##### RAW DATA

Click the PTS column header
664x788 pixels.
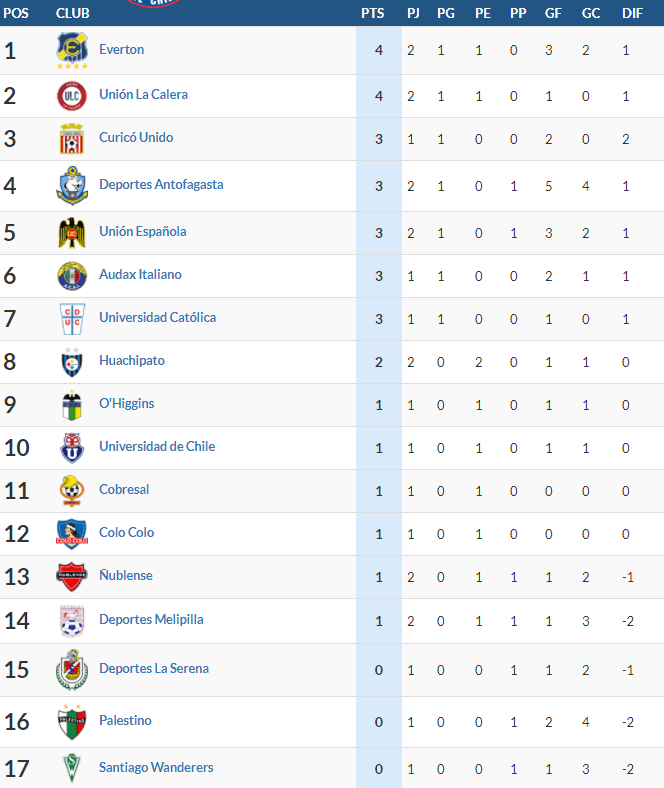(372, 13)
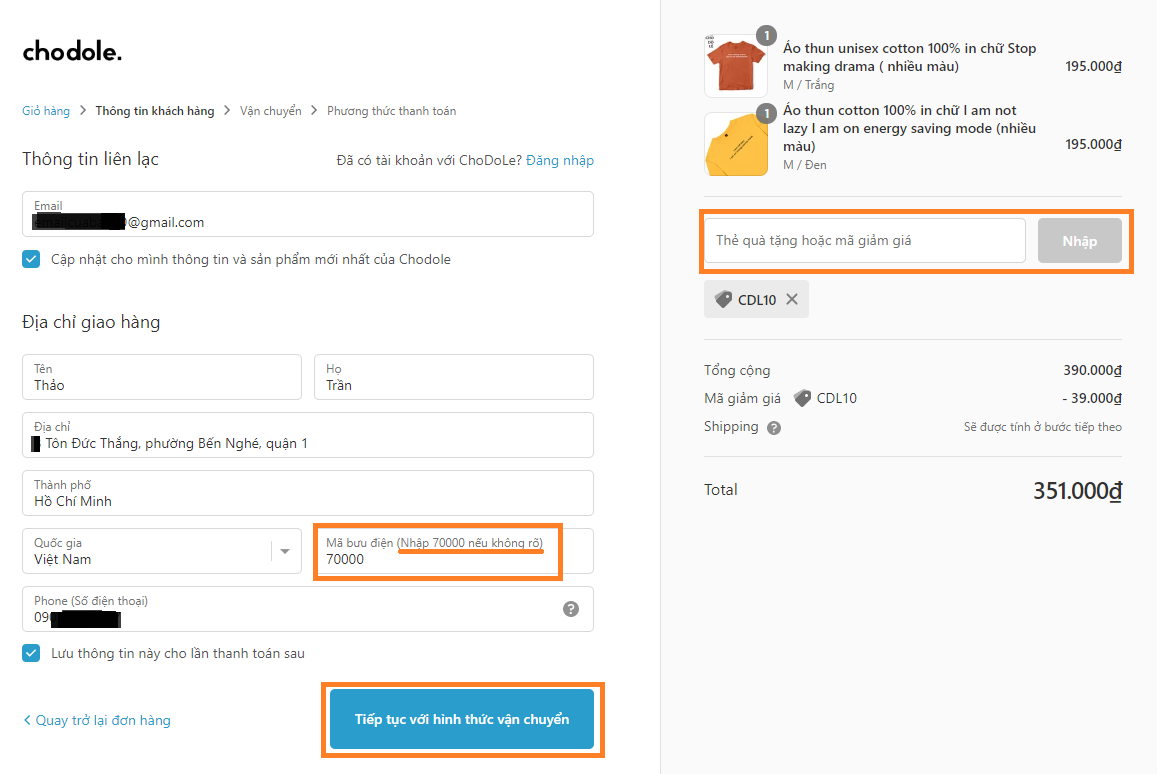This screenshot has width=1157, height=774.
Task: Click the Mã bưu điện postal code field
Action: [x=454, y=551]
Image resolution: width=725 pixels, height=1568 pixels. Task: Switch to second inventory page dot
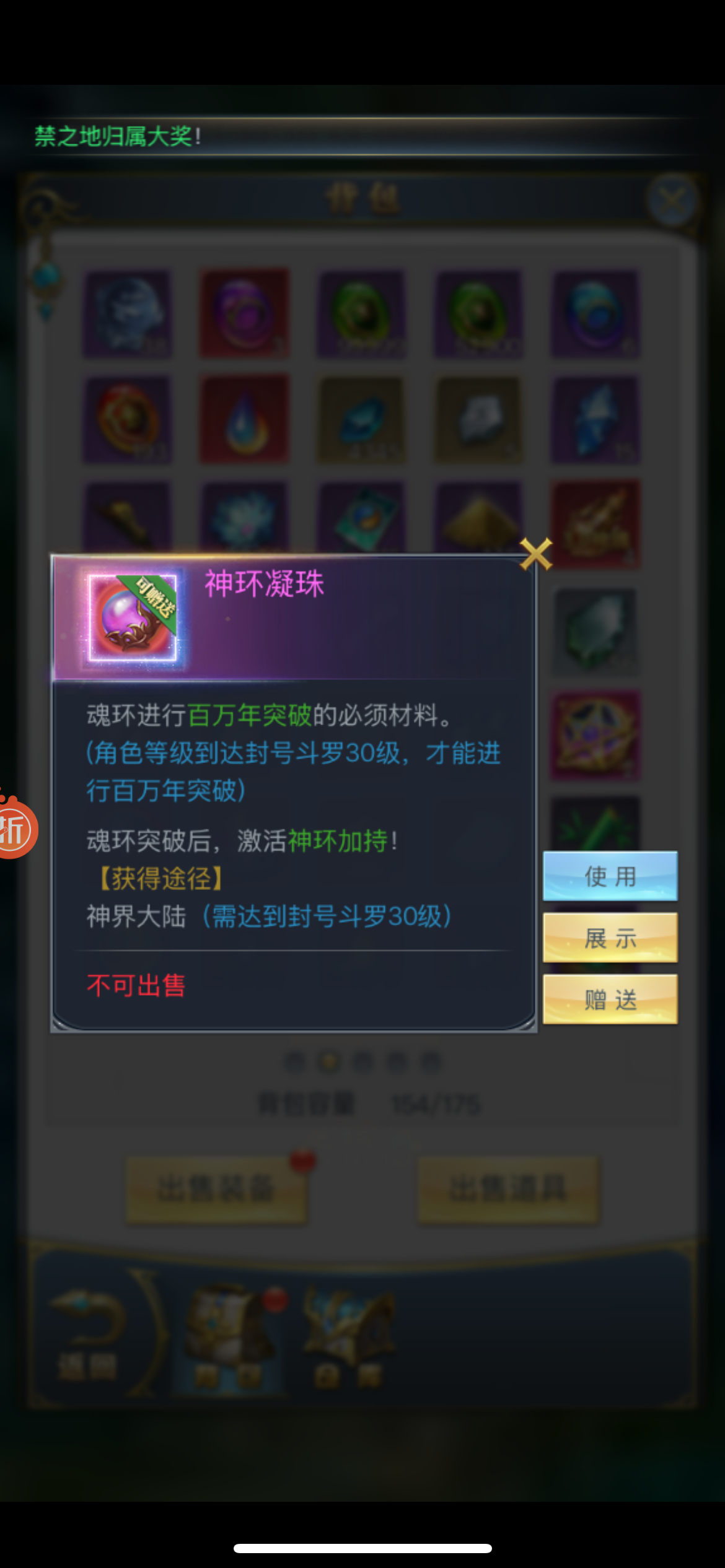pos(329,1062)
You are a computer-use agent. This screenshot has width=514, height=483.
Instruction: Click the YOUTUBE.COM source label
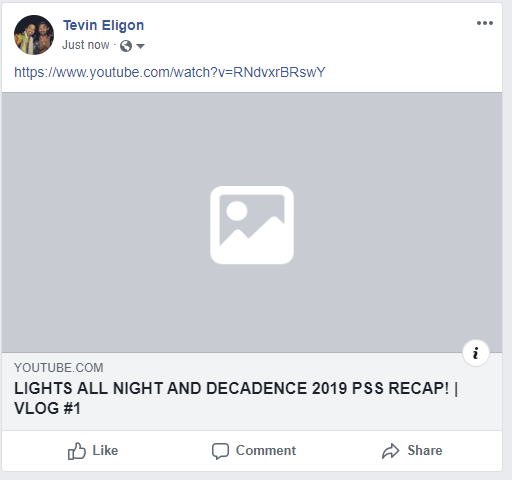click(59, 368)
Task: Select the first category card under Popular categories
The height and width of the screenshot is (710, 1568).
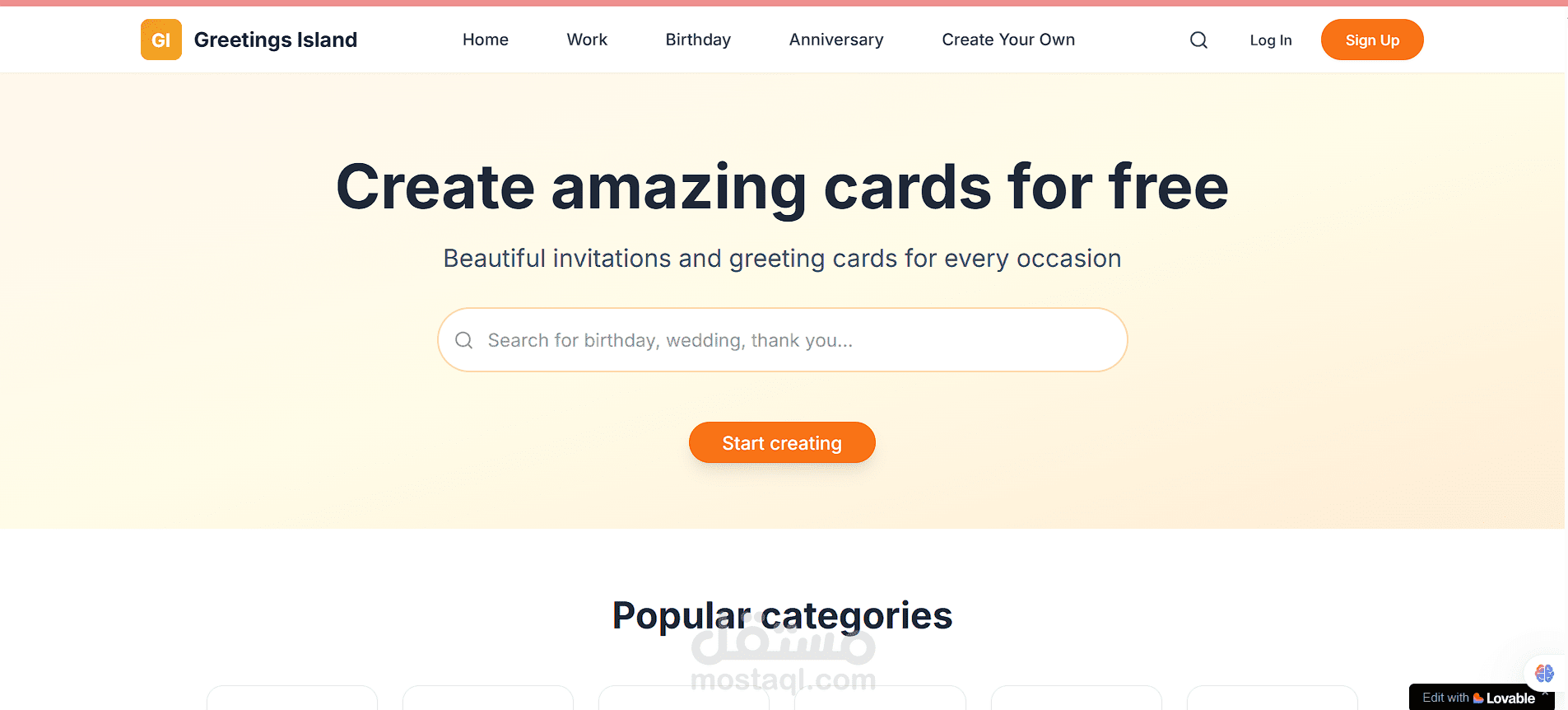Action: tap(292, 698)
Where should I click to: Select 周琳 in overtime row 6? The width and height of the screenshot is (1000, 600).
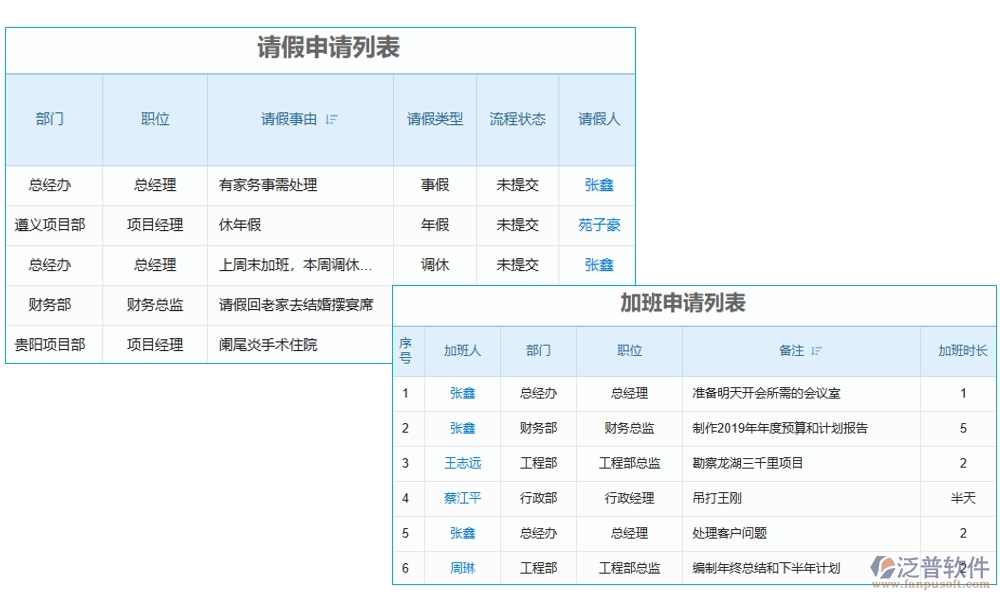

##########

## EXERCISE BRIEF
The required answer is the lines from the one that contains "The height and" through the last line of the records, restated word for word, with every picture dropped.

## SOLVED EXERCISE
The height and width of the screenshot is (710, 1568).
Action: tap(292, 698)
Where should I click to: Select 周琳 in overtime row 6? The width and height of the screenshot is (1000, 600).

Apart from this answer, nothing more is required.